Reproduce the lines from the one with "Open the Tipo de Movimiento dropdown" through the end of the listing, substituting "button" for "icon" and leaving everything else unchanged.

Item-finding listing:
:::
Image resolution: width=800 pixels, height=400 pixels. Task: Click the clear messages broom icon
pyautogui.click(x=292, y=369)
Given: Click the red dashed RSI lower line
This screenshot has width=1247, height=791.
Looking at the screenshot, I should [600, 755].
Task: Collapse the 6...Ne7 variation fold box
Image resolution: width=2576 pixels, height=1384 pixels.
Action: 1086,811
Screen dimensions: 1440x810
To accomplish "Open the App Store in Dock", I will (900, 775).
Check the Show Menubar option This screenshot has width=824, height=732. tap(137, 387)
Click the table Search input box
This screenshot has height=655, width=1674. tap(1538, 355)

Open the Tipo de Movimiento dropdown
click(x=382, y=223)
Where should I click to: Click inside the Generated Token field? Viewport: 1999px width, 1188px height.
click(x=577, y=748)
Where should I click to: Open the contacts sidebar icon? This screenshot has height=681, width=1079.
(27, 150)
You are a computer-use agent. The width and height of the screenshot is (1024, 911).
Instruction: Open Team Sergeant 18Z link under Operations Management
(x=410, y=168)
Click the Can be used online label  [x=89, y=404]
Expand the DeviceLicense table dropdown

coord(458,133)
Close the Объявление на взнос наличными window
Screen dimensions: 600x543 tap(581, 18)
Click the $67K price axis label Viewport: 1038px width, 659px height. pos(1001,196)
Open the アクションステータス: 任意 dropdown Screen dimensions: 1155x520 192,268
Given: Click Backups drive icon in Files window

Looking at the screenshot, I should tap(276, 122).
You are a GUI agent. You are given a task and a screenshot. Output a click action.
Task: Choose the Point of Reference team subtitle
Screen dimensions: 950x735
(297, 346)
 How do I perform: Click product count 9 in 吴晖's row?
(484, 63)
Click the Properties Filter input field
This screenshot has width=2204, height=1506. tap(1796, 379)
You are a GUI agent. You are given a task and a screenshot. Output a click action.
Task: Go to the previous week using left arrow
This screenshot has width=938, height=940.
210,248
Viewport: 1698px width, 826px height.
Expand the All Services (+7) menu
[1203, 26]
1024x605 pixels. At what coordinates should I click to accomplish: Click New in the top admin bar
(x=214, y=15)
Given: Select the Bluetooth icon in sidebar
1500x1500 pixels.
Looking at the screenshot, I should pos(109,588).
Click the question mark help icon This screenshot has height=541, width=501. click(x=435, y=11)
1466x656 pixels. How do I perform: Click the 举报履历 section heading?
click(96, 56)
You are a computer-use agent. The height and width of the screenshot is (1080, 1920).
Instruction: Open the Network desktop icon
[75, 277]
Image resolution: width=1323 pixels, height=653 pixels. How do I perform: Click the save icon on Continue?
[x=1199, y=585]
:::
Final result —
Open the Tipo de Movimiento dropdown
click(x=382, y=223)
Where should I click to: Click inside the Generated Token field? Viewport: 1999px width, 1188px height.
click(x=577, y=748)
Where should I click to: Open the contacts sidebar button? This screenshot has height=681, width=1079.
(27, 150)
You are a computer-use agent. The width and height of the screenshot is (1024, 911).
Instruction: Open Team Sergeant 18Z link under Operations Management
(x=410, y=168)
Click the Can be used online label  [x=89, y=404]
Expand the DeviceLicense table dropdown

coord(458,133)
Close the Объявление на взнос наличными window
Screen dimensions: 600x543 tap(581, 18)
Click the $67K price axis label Viewport: 1038px width, 659px height. pos(1001,196)
Open the アクションステータス: 任意 dropdown Screen dimensions: 1155x520 192,268
Given: Click Backups drive button in Files window

Looking at the screenshot, I should tap(276, 122).
You are a GUI agent. You are given a task and a screenshot. Output a click action.
Task: Choose the Point of Reference team subtitle
Screen dimensions: 950x735
(297, 346)
 How do I perform: Click product count 9 in 吴晖's row?
(484, 63)
Click the Properties Filter input field
This screenshot has width=2204, height=1506. tap(1796, 379)
You are a GUI agent. You are given a task and a screenshot. Output a click action.
Task: Go to the previous week using left arrow
This screenshot has width=938, height=940.
210,248
Viewport: 1698px width, 826px height.
Expand the All Services (+7) menu
[1203, 26]
1024x605 pixels. At what coordinates should I click to accomplish: Click New in the top admin bar
(x=214, y=15)
Given: Select the Bluetooth button in sidebar
1500x1500 pixels.
Looking at the screenshot, I should pos(109,588).
Click the question mark help button This screenshot has height=541, width=501. click(x=435, y=11)
1466x656 pixels. How do I perform: Click the 举报履历 section heading?
click(96, 56)
You are a computer-use agent. The height and width of the screenshot is (1080, 1920).
Instruction: Open the Network desktop button
[75, 277]
Image resolution: width=1323 pixels, height=653 pixels. How do I perform: Click the save button on Continue?
[x=1199, y=585]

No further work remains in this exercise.